• _To do_:
1 - In the passage on semiconductor chip etching, what kind of radiation has been proposed for the circuitizing step?
2 - Write out the passage on semiconductor chip etching word for word, from "One proposed attempt" up to and including "the desired results.".
3 - Pick up the passage on semiconductor chip etching right after its last sentence and keep writing it.
* start Passage to read *
In the manufacture of semiconductor chips, there are various steps in the process. One step relates to circuitizing or etching of the semiconductor material to implement the integrated circuit design. While the prior known techniques employed to accomplish such a step in the process may have been satisfactory for some applications, there have been attempts proposed for improving the circuitizing step in the manufacturing process.
One proposed attempt has been to utilize X-ray radiation to achieve the circuitizing step. Such an approach has proven to be costly, and is currently undergoing further research and development work in an attempt to achieve the desired results.
In general, conventional semiconductor etching techniques generally include exposing a photoresist-coated substrate to an impinging light beam. However, with the ever increasing miniaturization of the semiconductor integrated circuitry, the size of circuit details are becoming so small that they are of a similar order of magnitude as the size of the wavelength of the impinging light beam itself. Thus, the impinging light becomes diffracted, and irregularities in the resulting product can occur.
* end Passage to read *
* start Source data *
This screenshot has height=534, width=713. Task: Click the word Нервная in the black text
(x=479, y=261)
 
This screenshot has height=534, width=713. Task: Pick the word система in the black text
* end Source data *
• _Exercise results_:
1 - X-ray radiation.

2 -
One proposed attempt has been to utilize X-ray radiation to achieve the circuitizing step. Such an approach has proven to be costly, and is currently undergoing further research and development work in an attempt to achieve the desired results.

3 -
Furthermore, due to the relatively low intensity of nonlaser sources of impinging light, the required exposure time is extended so as to convey the necessary energy for use in the etching process. Thus, the etching process is not only delayed, but the risk of impurities infiltration is increased substantially.
Therefore, there is a need for an incoherent light source and a method of using it, which further render the semiconductor etching processes compatible with modern techniques. In this regard, undesirable diffraction caused by impinging coherent light beams would be greatly reduced, if not minimized.
Thus, at the present time, there has not been any approach which has proven to be an improvement in circuitizing semiconductors, in a more effective and efficient manner. Clearly, there has not been even a suggestion of a cost effective approach, which should constitute an improvement in present day technology, employing mass production techniques.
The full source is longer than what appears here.